El idiota de la familia



"Pienso como un genio, escribo como un autor distinguido y hablo como un idiota." Nabokov

Las declaraciones hechas por Álvaro Vargas Llosa en su tristemente célebre carta dirigida a la Cancillería y publicada en el diario La Tercera, de Chile, en donde afirmó que el Perú tiene “mínimas” posibilidades de triunfo en el reclamo principal del diferendo marítimo con Chile, resultan afrentosas y desatinadas.

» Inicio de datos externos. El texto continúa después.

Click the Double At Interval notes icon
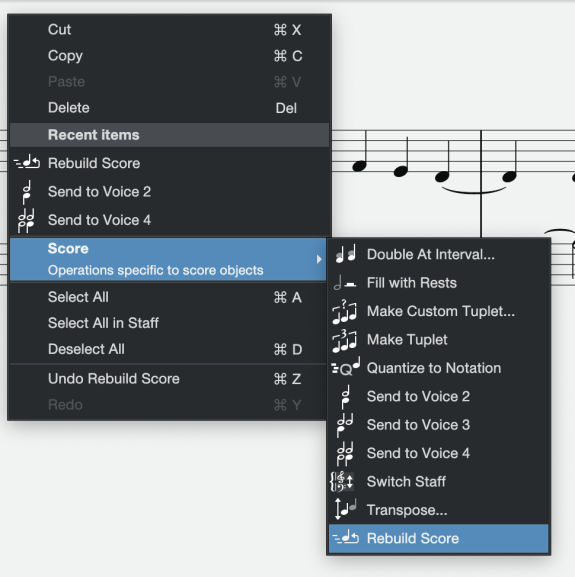The height and width of the screenshot is (577, 575). click(x=345, y=254)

“Creo que las posibilidades de que el Perú obtenga el triunfo son mínimas en lo que se refiere al reclamo principal -una delimitación marítima basada en una línea equidistante- y algo mayores, pero no muy grandes, en lo que se refiere al segundo, es decir, la determinación de nuestra soberanía sobre el llamado triángulo exterior, que está fuera de la zona marítima chilena y estaría dentro de la nuestra si ella rebasara el paralelo de latitud” dice textualmente.

En realidad el hijo del escritor, nunca ha tenido un protagonismo literario, como parece, lo hubiese querido tener, cuando busco “salir en la foto” siempre lo consiguió y en alguna oportunidad hasta se valió de una vieja amistad de juventud con el siempre polémico Jaime Bayly, quien siempre disfruta haciendo escándalos televisivos.

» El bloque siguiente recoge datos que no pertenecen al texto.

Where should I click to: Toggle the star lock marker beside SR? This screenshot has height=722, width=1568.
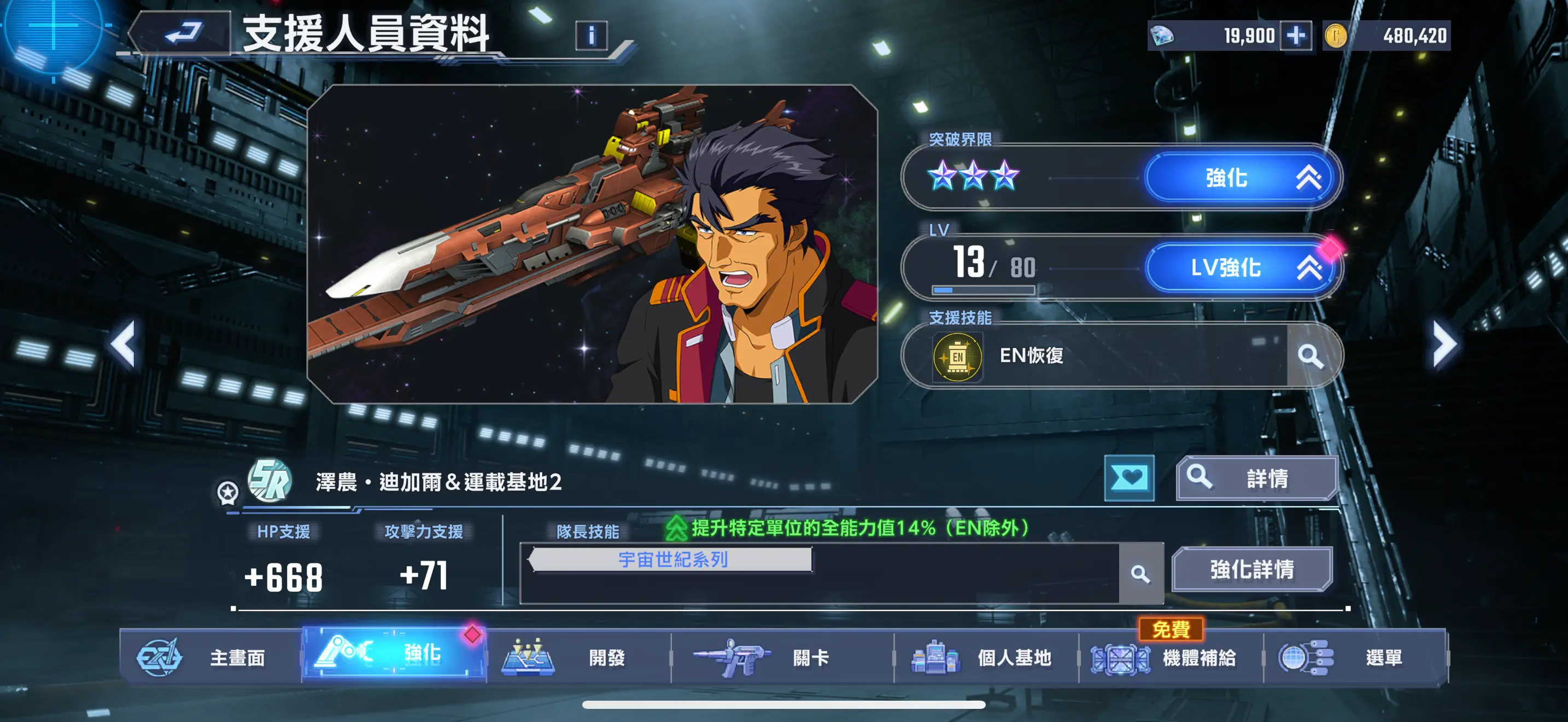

Álvaro Vargas Llosa ha dicho que los políticos peruanos valiéndose de la prensa le han hecho un cargamontón, nada más falso; lo único cierto en todo este lamentable embrollo ha sido la ocasión perfecta para desenmascarar a un traidor que se aúna a las voces disonantes de los chilenos que hasta se valieron de una enciclopedia Escuela Nueva de hace cincuenta años en donde un primarioso dibujo, según ellos, tendría la validez de un tratado internacional.

Álvaro Vargas Llosa si suena a algo es por el apellido que lleva, más allá de ello estoy seguro que nadie recuerda el título de uno solo de sus libros –aunque en el Congreso de la República, la gran mayoría no recuerdan el nombre de una sola de las novelas del Premio Nobel Mario Vargas Llosa- sin embargo, en los últimos días ha ganado un protagonismo estupendo y una admiración marcada por parte de los chilenos, quienes siguen en sus trece y piensan que tienen la razón.

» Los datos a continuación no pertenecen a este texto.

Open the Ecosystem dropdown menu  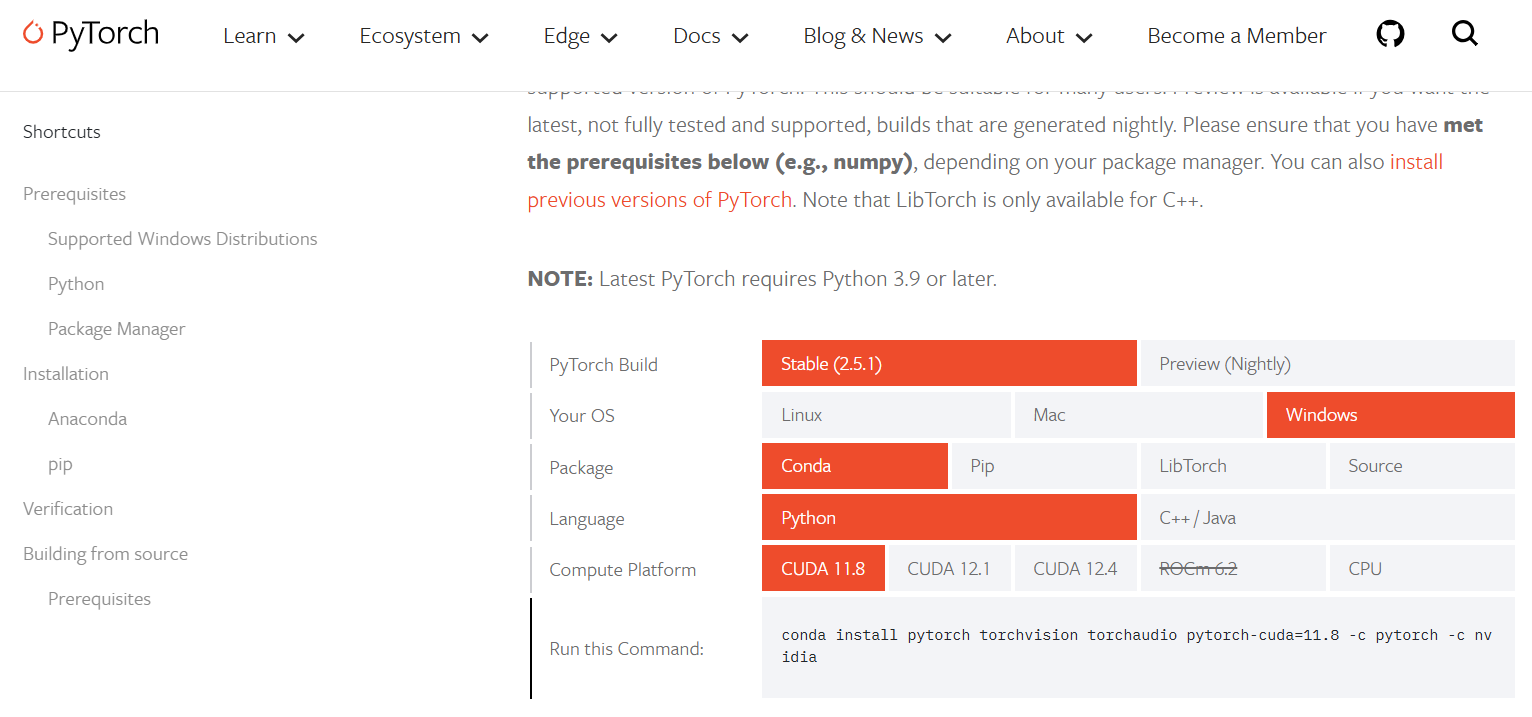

Acusar a los peruanos de triunfalistas puede ser una opinión, no es lo que se juzga, pero acusar a los compatriotas de falsos y mentirosos veladamente toma un matiz a traición reprochable y es lamentable desde el ángulo en que se lo mire.

Tristemente, el talento no es hereditario, de serlo no hubiera sucedido lo que ha hecho el hijo de Vargas Llosa y que aun sigue defendiendo en cada canal de televisión que puede, cual vedete que luego de cometer una trastada sale a buscar pantalla para desmentir lo dicho o hecho pero consiguiendo de todas formas su objetivo de ser protagonista del momento.

Seguramente que mientras dure la evaluación de la Corte de La Haya, Alvarito tendrá vigencia, total nadie es perfecto y no todos pueden escribir exitosas novelas, pero hay otras maneras de buscar pantalla, de salir en la foto, de hacerse escuchar y ganar cinco, diez o quince minutos de fama, algunos siguen creyendo que el fin justifica los medios, aunque eso signifique traicionar a la patria misma.